In my view, we need to be moving towards a position where only professionally qualified individuals can give tax advice. We cannot expect government to change the landscape overnight, nor could or should it, but it can make clear and set a direction of travel, together with an end date, by which the whole of the profession would be compliant with such an approach. Even if the timescale was 10 or 15 years away, we must start a process that means that, at some point, taxpayers who need advice can obtain it with confidence that it is given by a qualified professional who has professional indemnity insurance, who adheres to an agreed common set of professional standards and rules, and who crucially has the respect of government and HMRC for the part that adviser plays in supporting the tax system. The days when many advisers and taxpayers saw the tax system as fair game must end and it will only do so when all parts of that system recognise their ownership and interest in its purpose, efficiency, effectiveness and fairness. The message should be simple: if you don’t like having to comply with professional standards, do something else for a living.

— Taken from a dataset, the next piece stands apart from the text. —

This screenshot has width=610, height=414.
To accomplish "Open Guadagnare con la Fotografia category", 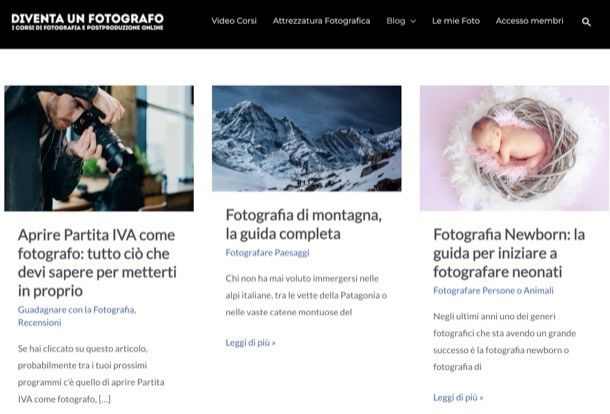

In the end, we face the same problems today as those faced by past generations; namely, how to build new approaches and technology into an old system. That old stalwart the Taxes Management Act 1970 is, unbelievably, still going strong. Today, there are new voices in the market, including tax academics and lobby groups such as the Tax Justice Network and Taxpayers Alliance at opposite ends of the debate, so the structure of the tax code is more under scrutiny than ever. Even so, there is reluctance by government to grasp the mettle and start a process of renewal that risks us simply proving Einstein correct: insanity is doing the same thing over and over again but expecting different results.